Griffintown - le scandale

Connaissez vous le probleme de Griffintown ?? Non ??
Allez voir ici
Un des trucs les plus étonnant dont j'ai été temoin ici...

A part ca, ce matin à Guy-Concordia, j'ai vu une petite grand-mere, facile 70, qui faisait son trajet en vélo avec un casque violet de Taz - le tigre de Tasmanie. J'adore ! Elle avait un peu de mal au demarrage, mais bon pied bon oeil, le molet imberbe... Elle avait l'air si fragile cependant au milieu de la circulation... Enfin, vivement qu'on fasse de la place à tout ce monde à pied.

5 comments:

emcee said...

Encore une horreur. Hélas, ce n'est pas un cas isolé. Les élus s'effforcent de nettoyer les centres-villes des pauvres qui les habitent et de les repousser dans des coins pourris où ils auront encore moins de chances de s'en sortir.
En anglais, ils appellent cela "gentrification", c à d, comme tu le sais probablement, la transformation de quartiers délabrés en quartiers pour riches (en réhabilitant parfois à grands frais des maisons/immeubles historiques, comme les maisons de briques à NY ou Washington).
Cela s'est passé à Washington, à la Nouvelle Orléans, entres autres, cela se passe par ex, à Beijing, où les constructions traditionnelles sont détruites pour faire place aux skyscrapers sans âme imaginés par les béotiens venus des US.
Et plus près de chez nous, dans la majorité des villes importantes qui se sont embourgeoisées et se sont débarrassées de la classe ouvrière (ou ce qu'il en restait)- aidées en cela par les fonds de pension US.
Les pauvres n'ont plus droit de cité.
Cette histoire de la petite grand-mère est touchante.

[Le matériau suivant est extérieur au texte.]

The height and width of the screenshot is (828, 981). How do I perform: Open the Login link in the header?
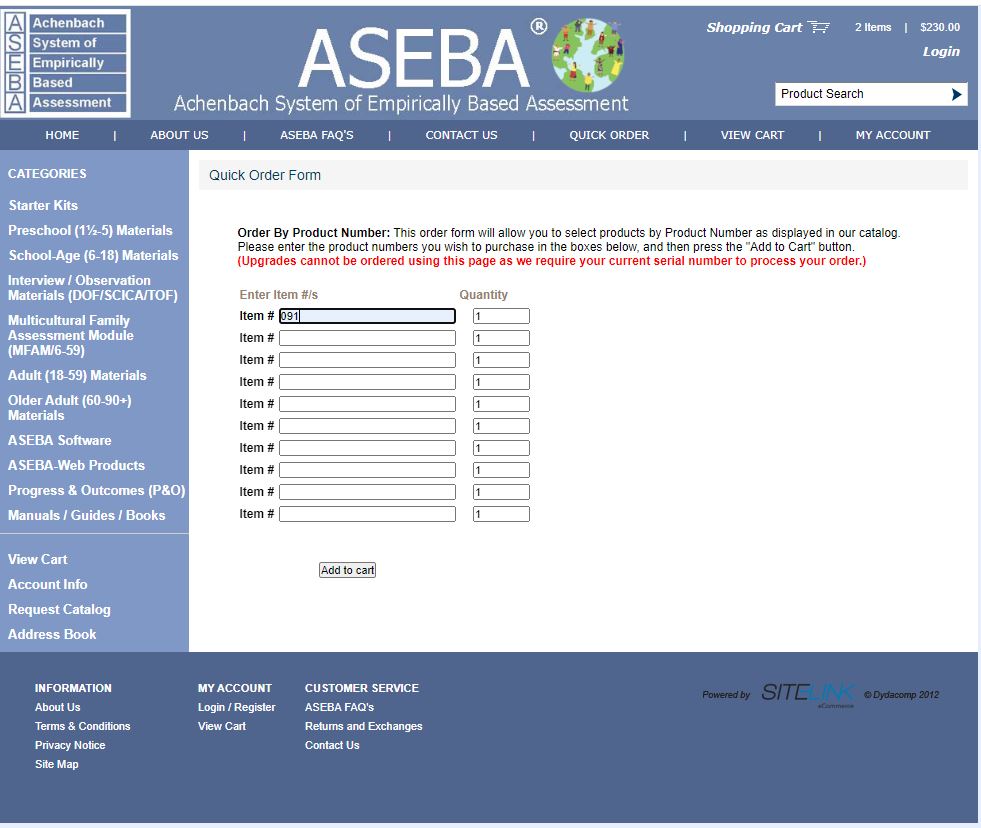(940, 51)
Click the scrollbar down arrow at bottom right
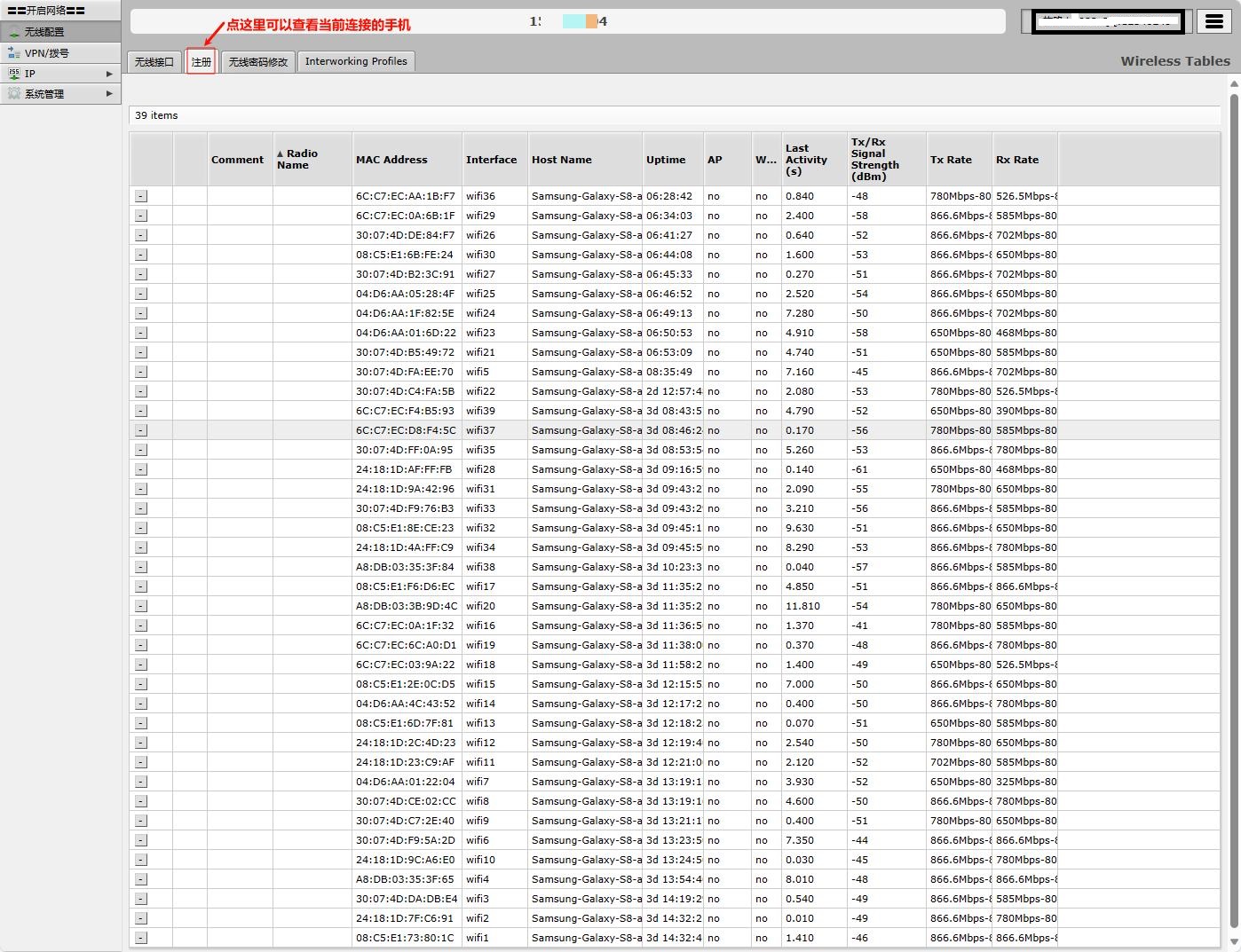 click(x=1233, y=943)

Là encore, on constate que les pouvoirs publics n'en ont rien à faire de l'environnement et du bien-être de leurs concitoyens, surtout qu'il y a du pèze à se faire par ailleurs.
Se déplacer à vélo, c'est affronter constamment des dangers.
J'ai un copain, pourtant très expérimenté, qui a eu un traumatisme crânien à la suite d'une chute sur une piste cyclable à cause d'un abruti sur un deux roues motorisé.
Les vélos, les fauteuils roulants et les piétons dérangent les beaufs motorisés (nombreux par les tps qui courent) qui envahissent sans vergogne leur espace.

coco_des_bois said...

Moi je savais pas, perso.
Regarde l'auteur(e) c'est Cartapus, qui est délocalisée au Canada. C'est marrant les mouvements de gens d'ailleurs, j'ai deux canadiens au boulot... on dirait que les mouvements de blancs horizontaux sont plus faciles que les mouvements de bronzés verticaux... enfin j'me comprends :p

Pour ce qui est du vélo, je suis le premier à être consterné, car comme tu dis emcee, LE centre d'interêt de nos villes reste la bagnole, quoi qu'on dise, et malgré les stupidités comme le vélib... si on voulait vraiment mettre les gens au coeur des villes, on s'y prendrait vraiment autrement.

emcee said...

Ah, j'avais pas fait attention que c'était Cartapus qui était l'auteur (je me suis pourtant demandé brièvement où, dans Paris, pouvait bien être "Guy-Concordia").
Mais le pb reste le même, sauf que les anglo-saxons, en partic. aux US (je ne sais pas au Canada) ont longtemps eu tendance à s'éloigner des centres-villes pour avoir une maison individuelle plus spacieuse avec le jardin autour, abandonnant les villes aux populations pauvres.
A Washington DC, il y avait 80% de Noirs à une époque. maintenant, le taux est en train de baisser - après la rénovation des quartiers autour de la Maison Blanche, par ex. Et le retour de la bourgeoisie (blanche).

Harlem, au coeur de Manhattan, fait, d'ailleurs, l'objet de toutes les convoitises.

Anonymous said...

trop nice votre Blog les gars. Je suis arrivé dessus à cause de la gueule qui mérite des coups de tatannes. Quelle surprise de voir GuyConcordia. J'en profite pour souligner en tant qu'habitant de Montréal que la place de la voiture est encore plus importante en amérique du nord qu'en europe (je m'en suis acheté une la semaine dernière après 2 ans de galère dans les transports)(je sais, j'ai honte)

coco_des_bois said...

Qui aujourd'hui peut vraiment se permettre de vivre sans bagnole dans nos sociétés de dingues ?
Pas grand monde, certainement encore moins en amérique comme tu dis.
C'est un constat flippant, et on y peut pas grand chose, la distance au travail, les supermarchés, les vacances ... etc, tout le meonde est poussé à plonger dans ce modèle.